┌─ Text provided

In comparison the MBP 2012 and a MBP 2016 do not differ in weight so much
(1.4kg vs 2kg which is basically a package of flour) and if I am honest I
don't really recognize the difference when carrying them in my backpack.

But it depends on the bag as well, because if you use a messenger bag for
example the strain on the shoulder and the back is probably noticeable. Also
many people like to carry their notebooks around with one arm / hand and of
course this will be a huge difference then.

Some people like to use the Thinkpad X1 or the Dell XPS as a replacement but I
don't have any hands-on experience with those.

I hope someone will recognize the gap in the market and jump in to produce 13
inch, retina screen uni-body metal notebooks with the ability to upgrade the
parts and with all the ports you still need when not living in some bubble
where magically everything was converted into USB-C overnight.

------
mmjaa
I run both Ubuntu and MacOS systems in my studio, each functioning as DAW's in
various capacities, and I find myself feeling very relieved, more and more,
whenever I sit in front of the Ubuntu Studio DAW to work .. everything just
works, and with every update the system is more and more of a joy to work
with.

└─
┌─ Material supplied

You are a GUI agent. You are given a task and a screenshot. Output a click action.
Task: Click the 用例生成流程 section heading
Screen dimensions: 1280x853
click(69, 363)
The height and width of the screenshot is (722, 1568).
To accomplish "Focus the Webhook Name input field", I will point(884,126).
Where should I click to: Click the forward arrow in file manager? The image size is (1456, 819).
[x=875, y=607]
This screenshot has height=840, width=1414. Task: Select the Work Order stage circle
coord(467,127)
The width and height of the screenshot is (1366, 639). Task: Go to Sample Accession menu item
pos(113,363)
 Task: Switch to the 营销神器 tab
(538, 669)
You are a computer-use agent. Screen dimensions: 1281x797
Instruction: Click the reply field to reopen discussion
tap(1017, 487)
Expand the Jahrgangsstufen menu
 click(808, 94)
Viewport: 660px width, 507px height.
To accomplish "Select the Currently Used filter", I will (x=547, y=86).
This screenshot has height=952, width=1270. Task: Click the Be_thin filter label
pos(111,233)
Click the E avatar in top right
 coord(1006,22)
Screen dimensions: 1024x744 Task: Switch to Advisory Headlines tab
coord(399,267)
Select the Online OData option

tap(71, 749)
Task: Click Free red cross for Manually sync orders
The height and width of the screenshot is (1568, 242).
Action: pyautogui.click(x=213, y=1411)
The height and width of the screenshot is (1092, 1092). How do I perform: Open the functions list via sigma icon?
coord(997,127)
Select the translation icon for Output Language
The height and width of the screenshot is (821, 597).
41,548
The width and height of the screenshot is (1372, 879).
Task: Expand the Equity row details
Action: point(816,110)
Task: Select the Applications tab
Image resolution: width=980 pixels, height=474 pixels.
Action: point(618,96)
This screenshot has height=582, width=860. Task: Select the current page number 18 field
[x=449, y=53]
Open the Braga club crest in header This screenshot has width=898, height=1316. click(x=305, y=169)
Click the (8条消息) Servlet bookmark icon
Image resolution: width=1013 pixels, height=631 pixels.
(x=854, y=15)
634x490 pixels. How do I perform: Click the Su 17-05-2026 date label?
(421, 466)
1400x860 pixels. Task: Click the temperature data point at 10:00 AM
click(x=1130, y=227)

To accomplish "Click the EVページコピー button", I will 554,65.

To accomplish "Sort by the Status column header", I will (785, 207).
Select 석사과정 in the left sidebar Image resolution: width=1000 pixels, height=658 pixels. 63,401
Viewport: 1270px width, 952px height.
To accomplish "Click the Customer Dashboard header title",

└─

▶ Stated problem A
Answer these questions from the forum thread on laptops:
(i) What weights does the thread give for the MBP 2012 and the MBP 2016?
(ii) Which two notebooks do some people use as a replacement, according to the thread?
(iii) Which two operating systems does mmjaa run in the studio?
▶ Stated problem B
Identify every line of the rows that contains the string "header", and copy each one. Case counts.

▶ Full answer A
(i) 1.4kg for the MBP 2012 and 2kg for the MBP 2016.
(ii) The Thinkpad X1 and the Dell XPS.
(iii) Ubuntu and MacOS.

▶ Full answer B
Open the Braga club crest in header This screenshot has width=898, height=1316. click(x=305, y=169)
To accomplish "Sort by the Status column header", I will (785, 207).
To accomplish "Click the Customer Dashboard header title",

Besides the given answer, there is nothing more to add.